Does heading home for Thanksgiving give you anxiety?

Blog · Your Relationships


It’s that time of year where we sit around the table with family and friends, reflect on what we feel grateful for, and share a massive meal literally filling our tummies with gratitude (or at least that’s how I know Kavita, today’s Blog Babysitter and I see it!)

But when it comes to our relationships with our parents, step parents, and extended family, does this time of year also fill you with anxiety?

If you’re single you might be dreading having to spend another Thanksgiving without someone by your side and having to hear comments like, “Are you dating anyone? Oh, I am so surprised – you’re a catch!”

Or you might be dreading having to hear your mom make a comment about your outfit or dad make some off-color comment to your husband or kids.

My dear friend, Kavita Patel is here to share her secrets for surviving the holidays and how to overcome the anxiety you may be feeling leading up to them.

From Kavita:


Here’s what I want you to know.

The way we relate to our parents is critical to so much in our lives, especially when it comes to love.

If there is something about your love life that is leaving you feeling confused, unfulfilled, or frustrated, the root to that discontent is because of how you felt loved and saw love when you were younger by your parents or stepparents.

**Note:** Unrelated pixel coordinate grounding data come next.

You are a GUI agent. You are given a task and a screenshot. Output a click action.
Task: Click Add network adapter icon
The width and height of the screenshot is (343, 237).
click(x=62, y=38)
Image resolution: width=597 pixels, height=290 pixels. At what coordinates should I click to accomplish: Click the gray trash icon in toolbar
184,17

And the holidays can definitely trigger those experiences. It is the common thread between all of us. Even if you love this time of year, and love spending time with family, there is something we all dread when it comes to interacting with our parents.

If in your love life right now you are afraid of settling in some way, afraid you will never find the right person, afraid of picking the wrong partner, or feeling pretty misunderstood and alone in your relationship, then these fears are rooted in some experience around love you had when you were younger with your parents.

Getting clarity.

To help you with this, Sarah asked me to share my Love Type Quiz that will help you really understand and FEEL what I mean and what we can do to build stronger relationships with our parents, and hence the other people in our lives that we love.

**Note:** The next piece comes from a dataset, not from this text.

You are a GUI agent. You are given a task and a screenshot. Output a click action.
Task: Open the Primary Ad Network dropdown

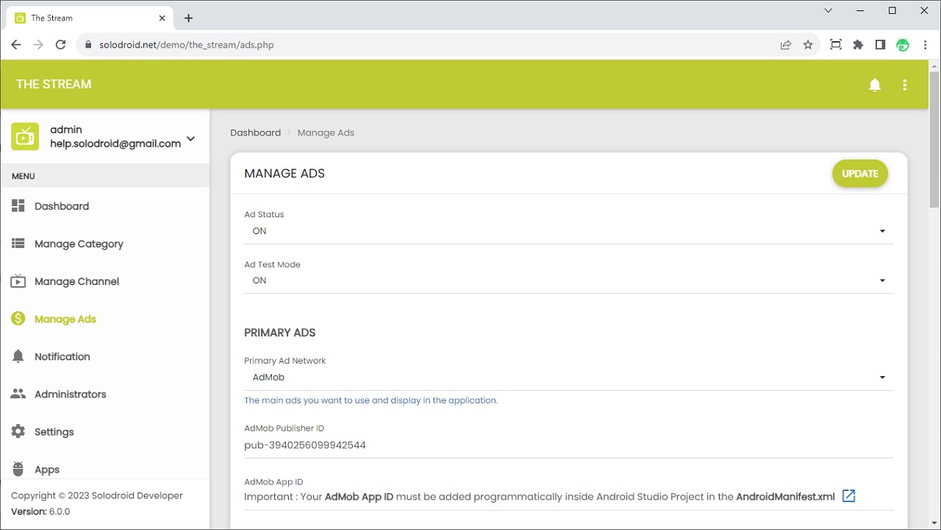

I will quickly share the 4 Types with you now but you can click here to download the entire quiz and further explanations to help you dig deeper.

Breaking this down:

1.   The first question you can ask yourself to determine your type is: “How connected do you feel to your mom and dad? Be honest with yourself.

This can be a difficult question so really get honest with how you feel. Recognize that it might be an answer that is difficult to admit.

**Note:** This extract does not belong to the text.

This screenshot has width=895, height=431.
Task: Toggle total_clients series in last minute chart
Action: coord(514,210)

If you are adopted and never really knew your parents, or never knew your mom and or dad, then reflect on your male and female role models while growing up.

Are you the “The Nurturer”?
If you’re a nurturer you likely had a great relationship with mom but a not so great relationship with dad.

With men, you are typically the giver, always going “above and beyond”, but sometimes to a fault without even realizing it. You want to be taken care of, but find yourself with men who feel like they take more than they give, or don’t give equally. Mothering men is also a characteristic of The Nurturer.

Are you “The Doubter”?
If you’re in a place where you’re not really connected with either of your parents and you feel pretty distant with both of them, you’re likely a bit of a doubter.

There is a way that you think it’s always really difficult to be in a relationship so what’s the point? You believe most relationships just lead to heartbreak.

If you’re in a relationship, you likely haven’t fully let the man you’re with in, or find small ways to doubt, even if these feelings are never expressed.

Are you “The Fixer”?
The fixer is when you have a great relationship with your dad and you have him up on a pedestal, and your relationship with your mom is not as close.

What you have the tendency to do is see a man in front of you and you see all his untapped potential. Then you turn him into a project. You try to fix him. You try to change him.

This is like pushing him or challenging him to be a better version of himself – but when he’s not asking for help. This causes the men you’re with to not feel loved and accepted 100%.

Are you “The Idealist”?
As the idealizer, you have a great relationship with your mom and your dad. They’re likely still together.

In your mind, relationships have a high bar. There is a way they need to look perfect and if they don’t then the man just isn’t right.

If you’re single, you may be on a first date and you’re trying to figure out if he’s the one or not. You’re not really giving yourself space to get to know the person and understand him and reveal who you are.

If you’re in a relationship, you may feel an intense amount of strain the minute something goes wrong with the man you’re with. You may put a ton of pressure on yourself (and him) to reach certain milestones or “check marks” in your relationship.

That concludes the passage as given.